Protein cysteine oxidation states. Cysteine residues in proteins can exist in different oxidation states, ranging from reduced free thiols to reversible oxidized forms (disulfides, S-nitrosothiols, sulfenic acids, and sulfinic acids) to irreversible sulfonic acids. *Reversibility of protein cysteine sulfinic acids has so far been demonstrated only for some sulfinylated peroxiredoxins and requires the enzymatic activity of sulfiredoxin.

FIG. 8.

Structure of methionine sulfoxide. Methionine contains a sulfur atom that is also susceptible to oxidation and can give rise to methionine sulfoxide. The methionine sulfoxide is depicted as part of a polypeptide/protein.

FIG. 9.

Structure of 8-oxo-2′-deoxyguanosine and 8-oxo-guanosine.

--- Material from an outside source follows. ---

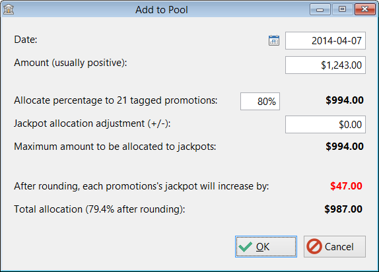Select the Amount (usually positive) label
379x272 pixels.
click(x=71, y=63)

Oxidation of DNA and RNA commonly occurs in the guanosine moiety, leading to 8-oxo-2′-deoxyguanosine and 8-oxo-guanosine, respectively.

FIG. 10.

Protein thiol-disulfide oxidoreductases regulate the redox state of protein thiols. Different thiol compounds can be present under different redox states, depending on the overall redox state of the cell, from the more reduced (left) to more oxidized (right), and the significance of a specific biomarker will depend on its intracellular localization, tissue expression, and redox potential.